JAKARTA, KOMPAS – Tidak hanya di luar ruangan, polusi udara di dalam ruangan perlu diwaspadai karena partikel kecil tak kasat mata bisa menimbulkan penyakit pada saluran pernapasan. Kebersihan ruangan perlu dijaga agar kualitas udara di dalam ruangan terjaga dengan baik.
Hal tersebut mengemuka dalam konferensi pers Perhimpunan Dokter Paru Indonesia (PDPI) bertajuk “Kesehatan Paru dan Pernapasan” di Jakarta, Jumat (21/9/2018). Ketua PDPI, Agus Dwi Susanto, mengatakan, yang perlu diwaspadai adalah ketika manusia menghirup partikel tak kasat mata, yakni particulate matter (PM)2,5.
“Partikel berukuran dibawah 2,5 mikron jika terhirup manusia bisa masuk ke saluran napas bawah bahkan sampai ke dalam sistem darah dan bisa merusak sel,” kata Agus.

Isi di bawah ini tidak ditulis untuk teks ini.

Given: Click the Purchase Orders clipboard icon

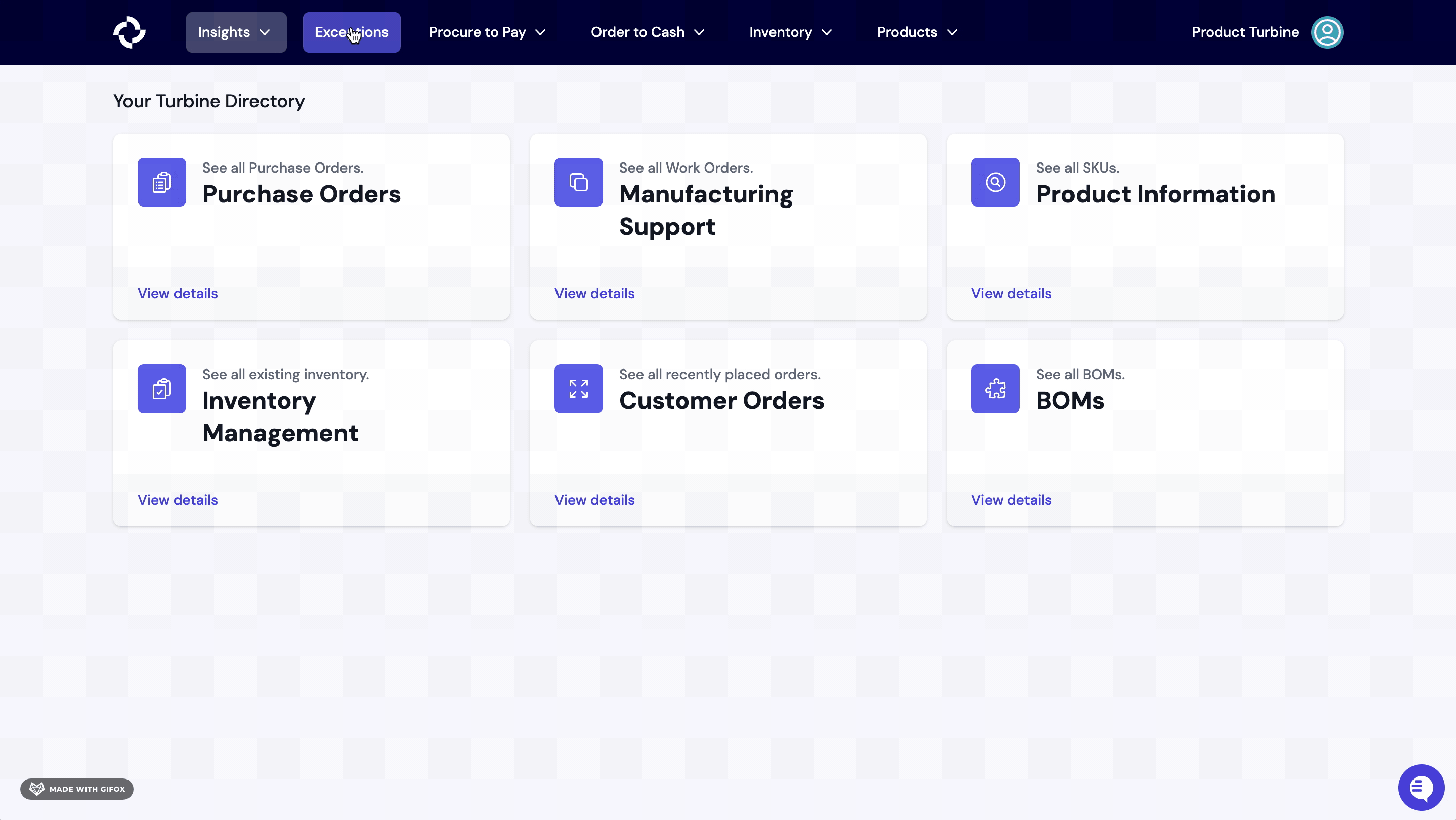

Partikel itu bisa berasal dari asap rokok, perapian kayu, dan pendingin ruangan (AC) yang kotor. Untuk itu, disarankan masyarakat tidak merokok di dalam ruangan karena asapnya bisa terpapar ke orang lain di dalam ruangan tersebut. Memasak menggunakan kayu juga menimbulkan partikel-partikel kecil yang bisa terhirup.

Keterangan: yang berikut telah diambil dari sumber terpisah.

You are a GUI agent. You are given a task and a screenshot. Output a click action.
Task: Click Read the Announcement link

Agus mengatakan, AC perlu dibersihkan secara berkala. Debu yang menempel di AC bisa berputar di dalam ruangan dan berisiko terhirup manusia. “Kalau AC tidak dibersihkan, akan ada debu menempel. Setiap hari debu itu diputar terus dan itu akan terhirup terus menerus oleh orang di dalam ruangan itu,” ujar Agus.
Dampak jangka pendek yang ditimbulkan akibat menghirup PM2,5 yakni iritasi mukosa dengan tanda mata merah, hidung berair, dan bersin-bersin. Bagi orang yang sudah menderita penyakit pernapasan, menghirup PM2,5 bisa meningkatkan penyakit tersebut. Jika terlalu lama dibiarkan, menghirup PM2,5 bisa menimbulkan infeksi saluran pernapasan akut (ISPA).
Agus mengatakan, ketika menghirup PM2,5, manusia tidak merasakan sesuatu sampai akhirnya bertahun-tahun kemudian muncul penyakit. “Gangguan kesehatan sebelum ada penyakit muncul itu tidak dirasakan orang yang terdampak. Mungkin akan dirasakan dua puluh tahun lagi,” katanya.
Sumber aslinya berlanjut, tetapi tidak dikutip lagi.